Paraná

CORONAVÍRUS

Tardiamente, Ratinho Jr anuncia medidas restritivas para regiões mais afetadas

Esperávamos mais rigor e mais proteção à vida das pessoas, disse o deputado Lemos (PT)

Curitiba | PR |
Coletiva de imprensa, nesta terça 30/06 - Divulgação

Falta de insumos, de profissionais intensivistas nas unidades de saúde e baixo índice de isolamento social são alguns dos motivos que levaram o governo do Paraná anunciar tardiamente, nesta terça (30), medidas restritivas para sete regionais de saúde mais afetadas com o coronavírus. Ao todo, a área dessas sete regiões compreendem 134 municípios e 75% dos casos de infecção pelo coronavírus no estado do Paraná estão concentrados nessas cidades.As determinações valem para um período de 14 dias para as seguintes regionais de saúde: Curitiba e Região metropolitana, Cascavel, Londrina, Foz do Iguaçu, Toledo, Cianorte e Cornélio Procópio. O anúncio acontece no dia do maior número de casos confirmados no Paraná: 1500 paranaenses confirmados com COVID-19 num só dia.

Entre as principais medidas determinadas no Decreto 4317/2020, estão o fechamento total das atividades não essenciais como comércio, shoppings, academias, salões de beleza e estética, suspensão do funcionamento presencial de lanchonetes e restaurantes, supermercados devem funcionar até sábado e com 30% da capacidade total, fica proibida a circulação de pessoas das 22:00 horas às 05:00, o transporte público poderá atender apenas trabalhadores de serviços essenciais e suspende o funcionamento de bares e casas noturnas. Devido à escassez de medicamentos ficam suspensas as cirurgias eletivas. O novo decreto também autoriza os municípios utilizarem barreiras sanitárias no limites de seus territórios. A fiscalização nas cidades será realizada pela Polícia Militar em conjunto com as Guardas Municipais.

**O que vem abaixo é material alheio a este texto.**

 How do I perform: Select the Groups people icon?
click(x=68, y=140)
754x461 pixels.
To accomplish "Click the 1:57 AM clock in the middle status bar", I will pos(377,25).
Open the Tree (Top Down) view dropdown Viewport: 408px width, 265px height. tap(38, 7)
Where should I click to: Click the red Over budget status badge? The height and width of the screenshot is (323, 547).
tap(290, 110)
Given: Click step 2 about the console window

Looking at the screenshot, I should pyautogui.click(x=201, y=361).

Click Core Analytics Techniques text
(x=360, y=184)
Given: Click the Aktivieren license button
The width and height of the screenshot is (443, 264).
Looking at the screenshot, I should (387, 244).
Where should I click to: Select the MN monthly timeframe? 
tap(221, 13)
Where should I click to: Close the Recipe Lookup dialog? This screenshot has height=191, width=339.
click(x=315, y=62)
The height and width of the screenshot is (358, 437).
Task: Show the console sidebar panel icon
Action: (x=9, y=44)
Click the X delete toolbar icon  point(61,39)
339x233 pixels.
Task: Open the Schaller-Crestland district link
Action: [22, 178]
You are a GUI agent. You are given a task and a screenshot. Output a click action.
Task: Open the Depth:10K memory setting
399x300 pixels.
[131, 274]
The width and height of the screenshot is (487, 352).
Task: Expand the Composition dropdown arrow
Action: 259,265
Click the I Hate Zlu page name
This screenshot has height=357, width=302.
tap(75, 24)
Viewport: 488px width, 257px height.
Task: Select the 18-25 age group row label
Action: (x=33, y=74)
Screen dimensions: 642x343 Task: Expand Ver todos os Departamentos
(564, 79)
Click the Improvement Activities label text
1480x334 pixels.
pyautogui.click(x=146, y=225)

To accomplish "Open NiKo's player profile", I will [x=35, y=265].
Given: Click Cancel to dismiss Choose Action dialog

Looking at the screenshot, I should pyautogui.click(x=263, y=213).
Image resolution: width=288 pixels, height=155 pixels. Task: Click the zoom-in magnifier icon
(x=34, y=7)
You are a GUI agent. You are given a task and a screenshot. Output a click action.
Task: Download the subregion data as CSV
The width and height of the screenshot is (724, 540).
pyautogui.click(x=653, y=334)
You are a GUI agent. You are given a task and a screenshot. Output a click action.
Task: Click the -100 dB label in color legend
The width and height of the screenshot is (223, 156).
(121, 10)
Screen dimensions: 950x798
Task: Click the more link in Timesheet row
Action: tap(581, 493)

Segundo Secretário Estadual de Saúde, Beto Pretto, o colapso do sistema de saúde no Paraná poderá vir da falta de remédios e profissionais. "O que nos falta é o que falta em todo o Brasil: insumos, como remédios para entubamento, como propofonol e de profissionais intensivistas. Aguardamos medidas do Ministério da Saúde para resolver estas lacunas. Mas, até que isso ocorra teremos que adotar medidas restritivas para tentar diminuir a velocidade de contágio."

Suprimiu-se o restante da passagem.